We could continue the story — that it wasn’t just theory that failed rural America. It was the implementation, the politics, the choices — choices with a blue and red hue, but now which clearly benefit the core constituencies of the modern “Left”. 

And yes, Trump and DOGE threaten more than just higher prices; the unravelling of the rural safety net — that patchwork of programmes and services that, while frayed, still holds many communities together. The closure of local USDA offices, the loss of community health centres, and the potential reduction in educational programmes like Head Start have tangible effects on daily life. 

But if your experience of government is the extension agent who still has their job when your farm shut down; or your experience is that you couldn’t, in fact, keep your doctor after the hospital closed in the wake of the Affordable Care Act; or that the school bus route has got longer because two towns had to consolidate classrooms — then it’s not crazy to think the government isn’t working. When every programme feels designed for someone else, when the “investments” go to tech corridors and consulting firms, and when your own town hears more from regulators than from repair crews, it makes perfect sense to choose disruption — even knowing, like most of my neighbours do, that it carries substantial risk.

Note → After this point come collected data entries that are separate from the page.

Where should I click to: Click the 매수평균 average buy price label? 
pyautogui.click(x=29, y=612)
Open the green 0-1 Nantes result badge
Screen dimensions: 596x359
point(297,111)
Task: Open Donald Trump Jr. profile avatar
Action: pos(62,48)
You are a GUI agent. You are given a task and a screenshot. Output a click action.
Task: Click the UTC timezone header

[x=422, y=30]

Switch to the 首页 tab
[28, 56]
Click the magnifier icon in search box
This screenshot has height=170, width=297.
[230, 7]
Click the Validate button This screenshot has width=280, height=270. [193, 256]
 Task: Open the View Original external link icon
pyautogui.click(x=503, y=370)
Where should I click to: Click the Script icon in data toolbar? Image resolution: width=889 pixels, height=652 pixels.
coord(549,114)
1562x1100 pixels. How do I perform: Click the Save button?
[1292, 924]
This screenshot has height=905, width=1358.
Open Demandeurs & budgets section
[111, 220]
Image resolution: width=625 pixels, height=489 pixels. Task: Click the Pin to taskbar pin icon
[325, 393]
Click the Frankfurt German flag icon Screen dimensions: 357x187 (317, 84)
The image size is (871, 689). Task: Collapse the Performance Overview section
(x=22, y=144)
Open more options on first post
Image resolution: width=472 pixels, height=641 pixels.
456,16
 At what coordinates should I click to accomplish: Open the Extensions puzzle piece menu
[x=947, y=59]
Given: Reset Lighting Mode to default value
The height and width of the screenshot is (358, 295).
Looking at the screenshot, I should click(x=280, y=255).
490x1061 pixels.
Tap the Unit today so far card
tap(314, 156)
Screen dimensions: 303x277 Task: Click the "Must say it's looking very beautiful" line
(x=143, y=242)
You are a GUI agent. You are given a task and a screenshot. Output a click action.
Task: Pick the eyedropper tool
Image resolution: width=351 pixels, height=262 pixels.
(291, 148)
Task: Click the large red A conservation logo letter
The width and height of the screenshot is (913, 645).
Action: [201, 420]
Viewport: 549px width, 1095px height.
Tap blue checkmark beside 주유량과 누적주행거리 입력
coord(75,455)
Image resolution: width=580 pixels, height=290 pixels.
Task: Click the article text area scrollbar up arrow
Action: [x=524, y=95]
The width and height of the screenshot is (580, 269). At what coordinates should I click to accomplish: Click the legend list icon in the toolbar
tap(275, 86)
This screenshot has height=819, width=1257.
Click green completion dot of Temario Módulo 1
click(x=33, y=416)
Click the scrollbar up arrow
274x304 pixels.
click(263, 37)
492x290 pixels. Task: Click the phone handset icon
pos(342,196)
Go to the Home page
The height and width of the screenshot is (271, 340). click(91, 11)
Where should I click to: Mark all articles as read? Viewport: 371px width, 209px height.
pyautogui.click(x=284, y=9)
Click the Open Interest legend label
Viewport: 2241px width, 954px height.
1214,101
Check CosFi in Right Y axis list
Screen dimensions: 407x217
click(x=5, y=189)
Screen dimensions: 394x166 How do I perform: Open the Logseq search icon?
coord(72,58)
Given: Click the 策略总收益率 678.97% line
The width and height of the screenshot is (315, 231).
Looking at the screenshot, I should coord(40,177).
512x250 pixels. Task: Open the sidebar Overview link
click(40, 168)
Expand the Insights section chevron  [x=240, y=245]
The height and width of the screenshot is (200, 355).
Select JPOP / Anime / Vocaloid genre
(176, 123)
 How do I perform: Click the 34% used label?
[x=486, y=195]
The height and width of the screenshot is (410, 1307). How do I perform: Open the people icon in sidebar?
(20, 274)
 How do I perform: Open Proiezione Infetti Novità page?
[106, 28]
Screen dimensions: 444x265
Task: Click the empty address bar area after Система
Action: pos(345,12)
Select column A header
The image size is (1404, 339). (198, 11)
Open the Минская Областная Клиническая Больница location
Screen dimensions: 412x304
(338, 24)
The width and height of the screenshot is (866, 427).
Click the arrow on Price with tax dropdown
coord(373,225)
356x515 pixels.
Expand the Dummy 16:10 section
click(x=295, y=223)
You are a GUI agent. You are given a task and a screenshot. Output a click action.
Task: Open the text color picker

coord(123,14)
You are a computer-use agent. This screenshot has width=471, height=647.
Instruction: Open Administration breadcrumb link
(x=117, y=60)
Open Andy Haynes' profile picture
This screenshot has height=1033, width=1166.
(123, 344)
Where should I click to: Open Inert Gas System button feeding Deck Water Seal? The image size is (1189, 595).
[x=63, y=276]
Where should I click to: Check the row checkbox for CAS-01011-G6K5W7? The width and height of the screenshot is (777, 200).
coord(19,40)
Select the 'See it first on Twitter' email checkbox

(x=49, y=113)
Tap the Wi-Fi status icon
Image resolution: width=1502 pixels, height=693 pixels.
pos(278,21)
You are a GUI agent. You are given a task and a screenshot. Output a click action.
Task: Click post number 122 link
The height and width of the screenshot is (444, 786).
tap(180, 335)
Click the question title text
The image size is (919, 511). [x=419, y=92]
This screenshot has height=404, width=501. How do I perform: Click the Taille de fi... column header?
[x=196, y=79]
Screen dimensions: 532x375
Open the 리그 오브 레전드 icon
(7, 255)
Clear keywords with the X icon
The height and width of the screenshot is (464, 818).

But I doubt that is really what Sargent and others want. Instead, there is a certain glibness in the way they think of rural suffering. But one can believe that rural voters may end up economically worse off under another Trump presidency (I think that’s the likely outcome) and also hope the dividends flowing to New York investors in Cargill, JBS, or Tyson take a bigger hit than the family farms already scraping by. If someone has to feel the pain, let it dent the quarterly earnings call of Dollar General’s board — not the paycheck of a cashier. But even if they don’t, let’s be honest: the damage was done long before Trump came along. Rural voters aren’t choosing tariffs because they think it will make them rich — they’re choosing them because they’ve already lost faith in a system that keeps delivering gains to everyone else. If you’ve already lost the game under decades of “smart” policy, why not flip the board?

Still, the “hurting themselves” genre continues, because it comforts liberal audiences by assigning blame downward. It allows political writers to bypass any reflection on how Democratic governance might also be failing. And it satisfies a deeper urge to feel vindicated, to watch the people who voted the “wrong” way suffer the consequences. Urban, college-educated voters are granted agency — their mistakes are tragic choices seen as complex, morally legitimate, and grounded in values. Rural, working-class Trump voters, by contrast, are seen as emotional, ignorant, even pathological.

But Trump’s voters know exactly what they’re doing. They’ve calculated — often correctly — that the programmes designed to help them are more likely to help someone else. So go on sneering, comfortable in the knowledge that the real problem is out there, somewhere in flyover country. But if you actually care about democracy — and about preventing another Trump presidency — you might ask what stories like these really accomplish. Because they certainly don’t persuade rural voters. They don’t build coalitions. They don’t correct the underlying failures of economic governance. All they do is harden the divides they claim to lament.